Return all lines of the data in which the string "computer" occurs.

-------- DATA IN THIS EXERCISE

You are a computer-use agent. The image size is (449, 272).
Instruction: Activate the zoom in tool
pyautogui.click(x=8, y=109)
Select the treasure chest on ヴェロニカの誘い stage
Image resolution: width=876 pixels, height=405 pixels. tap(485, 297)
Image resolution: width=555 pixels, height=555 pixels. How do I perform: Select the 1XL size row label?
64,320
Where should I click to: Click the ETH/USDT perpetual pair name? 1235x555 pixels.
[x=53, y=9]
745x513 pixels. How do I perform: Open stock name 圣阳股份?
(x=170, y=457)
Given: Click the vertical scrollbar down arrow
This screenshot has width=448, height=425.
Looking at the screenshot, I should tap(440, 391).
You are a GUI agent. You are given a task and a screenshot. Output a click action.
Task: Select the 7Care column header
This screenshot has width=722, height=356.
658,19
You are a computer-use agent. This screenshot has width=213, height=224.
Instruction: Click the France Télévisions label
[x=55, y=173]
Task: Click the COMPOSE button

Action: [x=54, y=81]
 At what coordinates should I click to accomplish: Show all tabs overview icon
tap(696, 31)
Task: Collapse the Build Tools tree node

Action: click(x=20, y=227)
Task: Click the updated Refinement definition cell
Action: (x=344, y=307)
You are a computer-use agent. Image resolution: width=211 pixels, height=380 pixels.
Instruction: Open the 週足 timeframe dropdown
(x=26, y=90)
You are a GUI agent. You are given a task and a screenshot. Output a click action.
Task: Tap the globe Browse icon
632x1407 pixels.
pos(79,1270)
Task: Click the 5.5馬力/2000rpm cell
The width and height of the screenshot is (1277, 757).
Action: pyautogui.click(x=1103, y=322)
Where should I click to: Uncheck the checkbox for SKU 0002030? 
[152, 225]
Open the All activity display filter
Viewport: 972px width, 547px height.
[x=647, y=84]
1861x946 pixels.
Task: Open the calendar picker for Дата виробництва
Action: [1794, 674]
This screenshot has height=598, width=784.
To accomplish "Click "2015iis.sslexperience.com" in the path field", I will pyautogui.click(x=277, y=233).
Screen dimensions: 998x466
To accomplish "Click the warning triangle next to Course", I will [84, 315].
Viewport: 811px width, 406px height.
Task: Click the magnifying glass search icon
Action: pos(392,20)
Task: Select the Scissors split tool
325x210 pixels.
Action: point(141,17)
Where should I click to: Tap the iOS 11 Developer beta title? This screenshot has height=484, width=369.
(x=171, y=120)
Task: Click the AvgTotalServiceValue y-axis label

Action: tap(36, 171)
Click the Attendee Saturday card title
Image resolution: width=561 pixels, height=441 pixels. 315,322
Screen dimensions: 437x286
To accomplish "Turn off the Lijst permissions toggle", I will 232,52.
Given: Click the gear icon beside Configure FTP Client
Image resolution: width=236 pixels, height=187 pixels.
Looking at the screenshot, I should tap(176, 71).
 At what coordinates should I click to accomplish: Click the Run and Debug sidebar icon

----------------

◆ **RESULT FOR THIS TASK**:
You are a computer-use agent. The image size is (449, 272).
You are a computer-use agent. This screenshot has width=213, height=224.
You are a computer-use agent. Image resolution: width=211 pixels, height=380 pixels.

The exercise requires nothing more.